Keep every word the same. Repeat the records without their images.
Given information section start
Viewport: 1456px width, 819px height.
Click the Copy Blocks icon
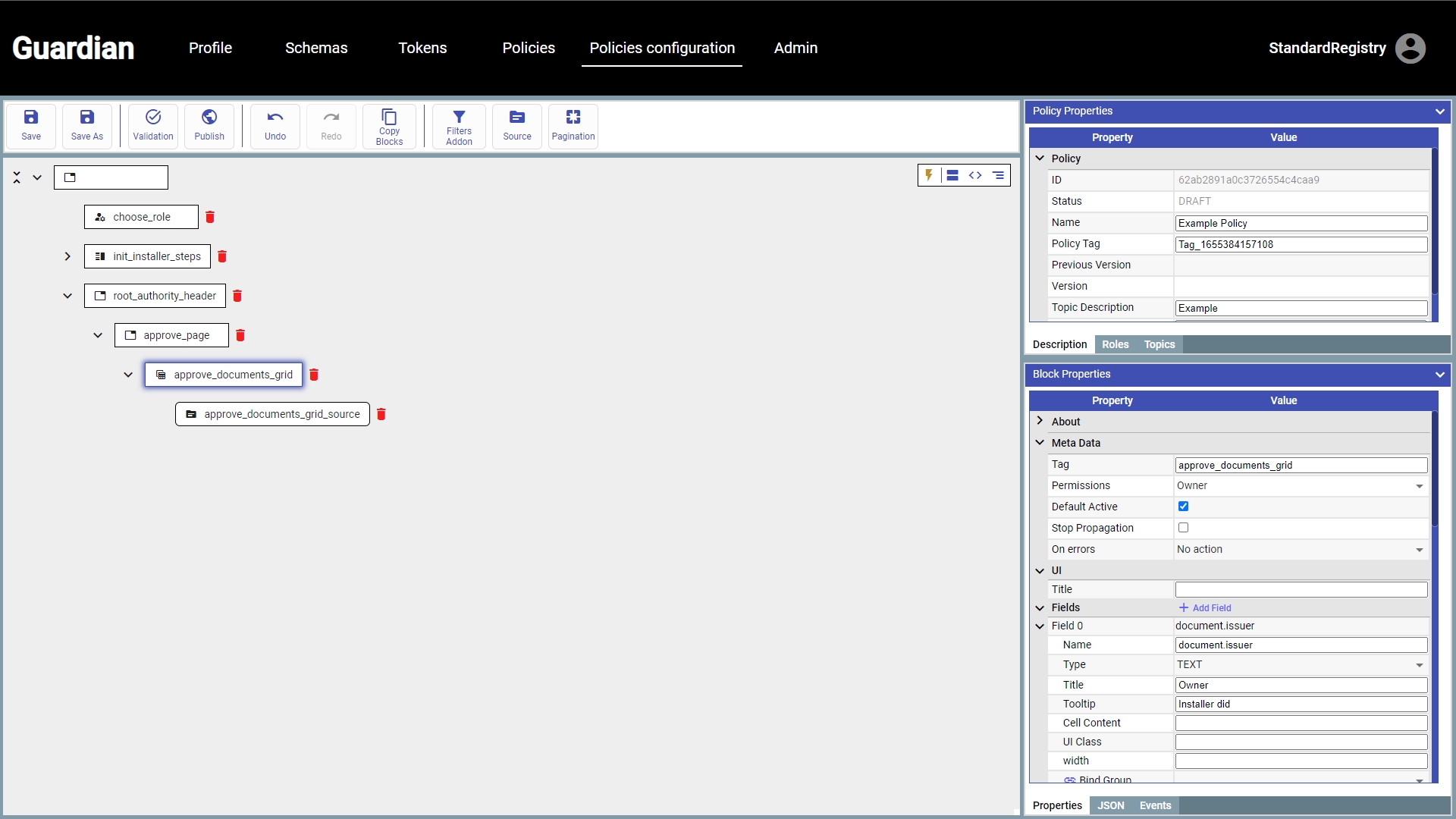coord(389,118)
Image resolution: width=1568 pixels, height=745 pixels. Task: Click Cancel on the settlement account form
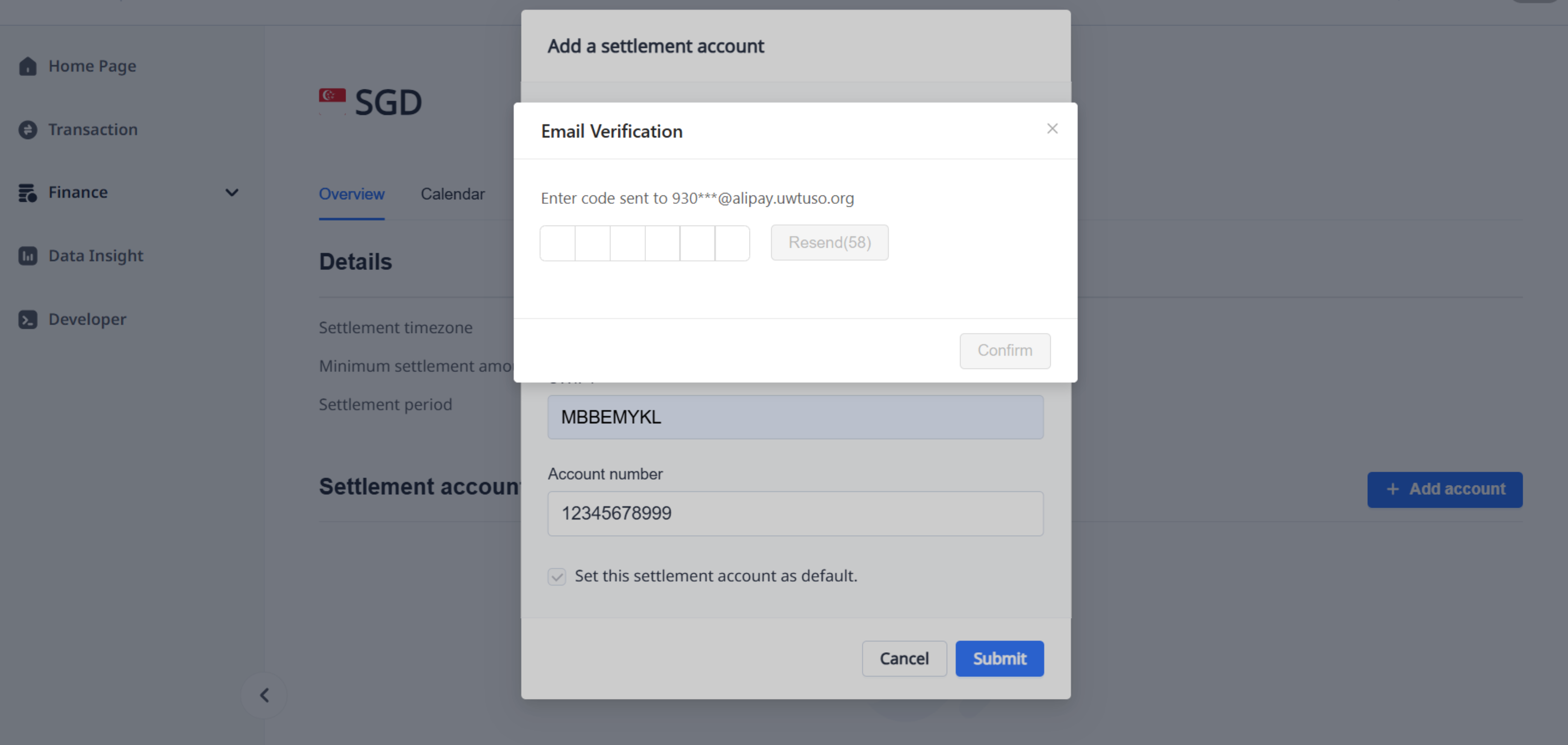pyautogui.click(x=904, y=659)
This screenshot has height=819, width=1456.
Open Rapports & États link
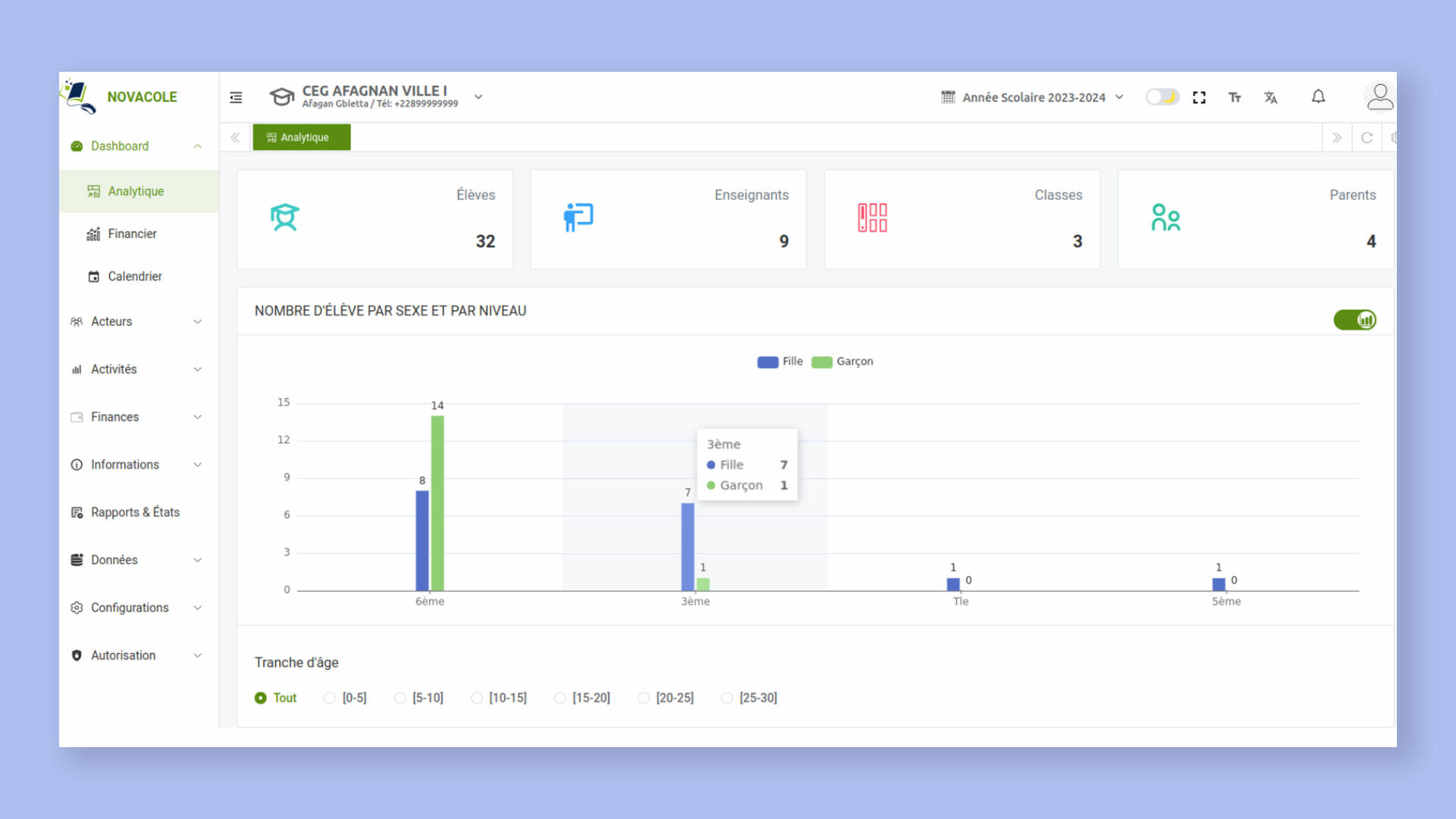pos(135,512)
Given information section end
● **Response box**
Viewport: 1456px width, 819px height.
Click the Copy Blocks icon
coord(389,118)
Image resolution: width=1568 pixels, height=745 pixels. Task: Click Cancel on the settlement account form
pyautogui.click(x=904, y=659)
This screenshot has height=819, width=1456.
Open Rapports & États link
pos(135,512)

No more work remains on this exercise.